Monday, Oct. 30, 1989

Dog-Bites-Dog

By Laurence I. Barrett

Most journalists occasionally encounter what might be called the Insider's Lament. Anywhere non-newsies can corner them, someone carps along this line: "Dammit, on subjects I'm personally involved in, you guys often get it wrong." The critic usually adds that if he had been consulted, all would have been right. How a journalist responds to this generic complaint depends partly on his tact and hubris quotients. Insiders with their own strong views, after all, tend to cavil about competing ideas and stories they consider less than comprehensive. But when I run into the I.L. these days, I find myself saying, "I know what you mean."

Explaining this sympathy requires one of those shoe-on-the-other-foot tales. Perhaps dog-bites-dog is a better label. Like many Washington-based agents for large news organizations, I am mentioned in other publications now and then. Our work is parsed by press critics; we get into contretemps with the powerful; we serve as filler for the growing number of gossip columns. All this is, in principle, legitimate. Those who groan reflexively when needled or critiqued simply confirm the aphorism about journalistic skins being thinner than the average American adult's. What stokes my personal I.L. is the frequency of error in these items. The venerable practice of checking ostensible facts with the story's subject seems to be declining.

Granted, these worrisome conclusions rest on totally unscientific research. A few recent mentions prompted an inspection of my ego folder of clippings going back several years. Some of the contents were unsettling. Having no reason to believe that I was being singled out for special hazing, I decided that purveyors of the I.L. have a larger point than the news business should tolerate.

The Washington Times, for instance, recycled a story from MediaWatch, a right-wing newsletter. MediaWatch's conviction is that the national press corps is a left-wing cabal bent on discrediting conservatives. In that spirit, it took TIME (and me) to task for coverage of a controversy involving Republican National Committee chairman Lee Atwater. MediaWatch is of course entitled to its ideology. But in parroting the MediaWatch article as fact -- including the erroneous assertion that no TIME reporter had sought Atwater's side of the story -- the Washington Times neglected to check with the target of the criticism. The paper dutifully ran a correction.
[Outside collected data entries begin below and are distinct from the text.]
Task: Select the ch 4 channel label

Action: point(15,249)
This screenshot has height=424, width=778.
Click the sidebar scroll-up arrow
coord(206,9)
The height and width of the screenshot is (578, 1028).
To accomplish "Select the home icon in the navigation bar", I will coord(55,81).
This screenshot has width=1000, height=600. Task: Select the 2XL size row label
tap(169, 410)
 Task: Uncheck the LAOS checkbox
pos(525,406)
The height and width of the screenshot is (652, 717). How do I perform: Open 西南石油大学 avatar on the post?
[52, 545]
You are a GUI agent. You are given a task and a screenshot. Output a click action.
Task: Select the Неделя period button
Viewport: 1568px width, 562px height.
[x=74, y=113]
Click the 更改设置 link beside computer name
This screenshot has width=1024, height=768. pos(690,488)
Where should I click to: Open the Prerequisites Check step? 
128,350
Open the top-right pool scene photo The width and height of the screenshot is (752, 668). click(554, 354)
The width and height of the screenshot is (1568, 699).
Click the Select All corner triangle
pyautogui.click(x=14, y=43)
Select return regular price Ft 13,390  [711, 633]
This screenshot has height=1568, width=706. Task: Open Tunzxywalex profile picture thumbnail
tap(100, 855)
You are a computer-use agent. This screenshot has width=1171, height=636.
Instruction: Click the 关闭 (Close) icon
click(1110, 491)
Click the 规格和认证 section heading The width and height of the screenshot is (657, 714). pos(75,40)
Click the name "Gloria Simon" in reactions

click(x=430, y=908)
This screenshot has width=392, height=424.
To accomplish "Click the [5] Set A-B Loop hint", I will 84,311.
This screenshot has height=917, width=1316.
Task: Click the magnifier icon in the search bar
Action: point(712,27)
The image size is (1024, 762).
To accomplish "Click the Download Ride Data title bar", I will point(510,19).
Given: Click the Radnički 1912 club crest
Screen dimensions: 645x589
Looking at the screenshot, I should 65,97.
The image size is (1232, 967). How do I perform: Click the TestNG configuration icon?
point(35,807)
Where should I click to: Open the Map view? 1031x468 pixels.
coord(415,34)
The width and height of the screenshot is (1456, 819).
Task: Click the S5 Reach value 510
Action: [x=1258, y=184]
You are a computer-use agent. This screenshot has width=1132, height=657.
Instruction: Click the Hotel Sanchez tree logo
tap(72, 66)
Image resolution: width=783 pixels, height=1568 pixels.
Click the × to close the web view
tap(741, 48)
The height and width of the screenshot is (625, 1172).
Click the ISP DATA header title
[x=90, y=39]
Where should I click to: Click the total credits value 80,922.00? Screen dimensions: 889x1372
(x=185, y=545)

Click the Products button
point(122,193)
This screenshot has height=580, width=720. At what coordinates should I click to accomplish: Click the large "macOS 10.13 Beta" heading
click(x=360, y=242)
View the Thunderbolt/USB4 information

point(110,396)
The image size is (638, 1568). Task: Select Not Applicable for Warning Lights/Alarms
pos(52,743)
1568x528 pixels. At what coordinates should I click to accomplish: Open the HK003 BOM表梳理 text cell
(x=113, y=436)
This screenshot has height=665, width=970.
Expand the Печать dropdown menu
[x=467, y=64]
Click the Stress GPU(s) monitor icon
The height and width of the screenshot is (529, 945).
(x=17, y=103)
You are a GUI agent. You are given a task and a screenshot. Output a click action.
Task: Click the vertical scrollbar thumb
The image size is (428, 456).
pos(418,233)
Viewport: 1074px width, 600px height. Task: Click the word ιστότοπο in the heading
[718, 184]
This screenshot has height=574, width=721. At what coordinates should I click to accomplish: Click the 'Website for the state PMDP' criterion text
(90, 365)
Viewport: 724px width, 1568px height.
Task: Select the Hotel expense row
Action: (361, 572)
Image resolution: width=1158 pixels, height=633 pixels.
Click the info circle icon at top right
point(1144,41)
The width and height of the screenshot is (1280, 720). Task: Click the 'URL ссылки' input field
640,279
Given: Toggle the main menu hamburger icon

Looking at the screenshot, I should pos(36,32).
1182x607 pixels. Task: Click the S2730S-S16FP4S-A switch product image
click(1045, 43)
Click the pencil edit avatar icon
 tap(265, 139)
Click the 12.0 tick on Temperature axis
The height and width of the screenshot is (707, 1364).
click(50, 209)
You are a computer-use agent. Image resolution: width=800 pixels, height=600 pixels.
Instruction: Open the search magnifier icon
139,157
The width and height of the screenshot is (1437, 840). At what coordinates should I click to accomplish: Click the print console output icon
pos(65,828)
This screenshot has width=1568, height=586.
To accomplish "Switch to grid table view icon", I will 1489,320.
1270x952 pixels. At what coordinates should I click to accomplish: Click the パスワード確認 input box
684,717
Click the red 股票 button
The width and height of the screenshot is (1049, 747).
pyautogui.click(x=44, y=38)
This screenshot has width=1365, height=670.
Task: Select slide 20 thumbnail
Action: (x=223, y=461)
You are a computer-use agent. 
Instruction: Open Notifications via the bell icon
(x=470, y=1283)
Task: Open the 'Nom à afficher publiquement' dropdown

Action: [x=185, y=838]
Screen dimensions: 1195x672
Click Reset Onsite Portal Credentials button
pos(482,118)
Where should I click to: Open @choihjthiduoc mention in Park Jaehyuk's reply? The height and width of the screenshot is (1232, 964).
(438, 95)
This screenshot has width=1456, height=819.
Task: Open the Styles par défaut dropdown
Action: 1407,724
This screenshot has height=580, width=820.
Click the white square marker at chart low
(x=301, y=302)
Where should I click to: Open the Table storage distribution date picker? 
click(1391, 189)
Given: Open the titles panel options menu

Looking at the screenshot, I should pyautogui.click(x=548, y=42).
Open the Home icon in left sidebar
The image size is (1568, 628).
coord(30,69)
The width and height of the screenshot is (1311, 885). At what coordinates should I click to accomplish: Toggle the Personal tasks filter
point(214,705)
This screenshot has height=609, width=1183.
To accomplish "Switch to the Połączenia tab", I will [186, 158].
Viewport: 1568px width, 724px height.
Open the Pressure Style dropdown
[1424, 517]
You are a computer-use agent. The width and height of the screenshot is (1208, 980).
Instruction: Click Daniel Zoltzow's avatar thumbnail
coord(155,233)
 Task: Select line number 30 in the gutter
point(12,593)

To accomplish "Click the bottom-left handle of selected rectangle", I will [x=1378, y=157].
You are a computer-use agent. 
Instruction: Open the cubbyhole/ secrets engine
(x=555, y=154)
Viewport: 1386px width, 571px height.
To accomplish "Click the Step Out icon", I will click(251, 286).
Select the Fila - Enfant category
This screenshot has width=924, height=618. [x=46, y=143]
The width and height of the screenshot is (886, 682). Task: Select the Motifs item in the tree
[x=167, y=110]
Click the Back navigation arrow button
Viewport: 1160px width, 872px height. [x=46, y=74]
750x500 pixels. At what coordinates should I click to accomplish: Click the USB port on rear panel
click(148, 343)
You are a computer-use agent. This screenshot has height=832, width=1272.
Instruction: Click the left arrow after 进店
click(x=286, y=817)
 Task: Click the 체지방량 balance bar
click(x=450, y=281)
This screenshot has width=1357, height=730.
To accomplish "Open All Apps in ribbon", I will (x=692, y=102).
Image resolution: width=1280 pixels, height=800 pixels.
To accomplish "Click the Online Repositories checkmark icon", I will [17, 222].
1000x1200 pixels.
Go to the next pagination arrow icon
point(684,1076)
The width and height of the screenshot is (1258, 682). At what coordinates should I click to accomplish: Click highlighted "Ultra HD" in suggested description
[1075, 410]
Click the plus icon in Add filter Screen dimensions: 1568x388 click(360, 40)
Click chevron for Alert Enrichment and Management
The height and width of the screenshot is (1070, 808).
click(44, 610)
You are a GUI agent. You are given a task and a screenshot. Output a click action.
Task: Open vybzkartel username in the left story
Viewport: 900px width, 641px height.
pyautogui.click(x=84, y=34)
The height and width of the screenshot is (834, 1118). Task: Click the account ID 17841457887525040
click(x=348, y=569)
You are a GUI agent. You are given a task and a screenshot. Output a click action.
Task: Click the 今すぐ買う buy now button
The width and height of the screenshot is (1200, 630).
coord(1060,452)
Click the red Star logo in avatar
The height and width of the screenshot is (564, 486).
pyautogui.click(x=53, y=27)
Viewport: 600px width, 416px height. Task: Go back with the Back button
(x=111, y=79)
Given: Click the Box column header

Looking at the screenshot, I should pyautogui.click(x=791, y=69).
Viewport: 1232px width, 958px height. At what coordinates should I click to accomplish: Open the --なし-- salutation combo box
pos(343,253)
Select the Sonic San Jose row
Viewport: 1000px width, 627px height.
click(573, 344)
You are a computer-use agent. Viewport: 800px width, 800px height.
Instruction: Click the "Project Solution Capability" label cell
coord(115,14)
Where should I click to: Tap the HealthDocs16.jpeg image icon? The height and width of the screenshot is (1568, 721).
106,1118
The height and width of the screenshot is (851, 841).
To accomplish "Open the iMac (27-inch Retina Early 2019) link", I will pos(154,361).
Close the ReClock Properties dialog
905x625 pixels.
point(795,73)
Political bias is only one element of the unchecked-error syndrome. Another could be labeled the pseudoauthoritative dodge. Washingtonian, a prosperous, glossy monthly, does an annual salary survey. This fall's version, listing hundreds of names linked to specific monetary figures, appears to be based on serious research. Eight TIME staffers were cited. Mystified, several of us agreed that the figures were wrong (by 30% in one case) and that none of us had been consulted by Washingtonian. The writer, Robert Pack, explained, "You don't call hundreds of people and ask them what they make because they won't tell you." Pack insisted that he had knowledgeable sources for his numbers. A ^ Washingtonian editor, however, acknowledged that such stories are "ball-park estimates."

Then there is the boner buried in commentary. A classic example of that appeared in a Washington Monthly review of a book of mine back in 1983. The critic mentioned that I ate breakfast with Ronald Reagan at the White House and "spent weekends with the President at Camp David." Neither assertion was true (not one cornflake with Reagan, not one hoofbeat at Camp David). These and similar inaccuracies supported the punch line that excess access might have warped my perspective. The reviewer later explained that he'd lacked the time to check the information.

In fact, the Monthly often scolds the rest of journalism about unsound practices, with access being a particular bugaboo. It dutifully acknowledged the errors two months later -- after others had repeated them. Editor Charles Peters now says his writers usually do check with people they criticize. "The time you don't do it," he adds, "is when everyone knows what the other guy would say. Even then, it should be done."

That exploratory phone call, of course, is no guarantee of accuracy. New York magazine inquired whether I had reviewed a manuscript for possible serialization in TIME. Yes, I had; no, we wouldn't. But the item relating this routine transaction attributed a direct quote to me ostensibly delivered to "colleagues." The remark, never uttered, was not checked either with me or with the editor to whom I had reported. Later, the New York Times Book Review picked up the unfounded quote. The news section of the same Sunday edition carried an editors' note pointing out that the original gossip-page item in New York had been denied.

For the sake of balance, I must report that many clips in my ego folder are unexceptionable. National Review, for instance, recently hollered indignantly about the tilt of something I'd written. Fair enough; my prose was quoted accurately. Still other stories are both factually correct and somewhere between benign and laudatory. (These will be suitably framed and hung on my office wall as soon as time permits.) But there are enough unalloyed clinkers in this little collection to raise disturbing questions. If Washingtonian didn't get my pay right, how many other numbers in that story were wrong? If the New York Times -- ostensibly the newspaper of record -- adopts a dubious item from a gossip column, how many other colorful anecdotes are published without being checked for accuracy?

More broadly, if too many news organizations neglect to check their facts, how long before the Insider's Lament becomes everyone's? In a business whose cardinal asset is credibility, that notion should be unsettling.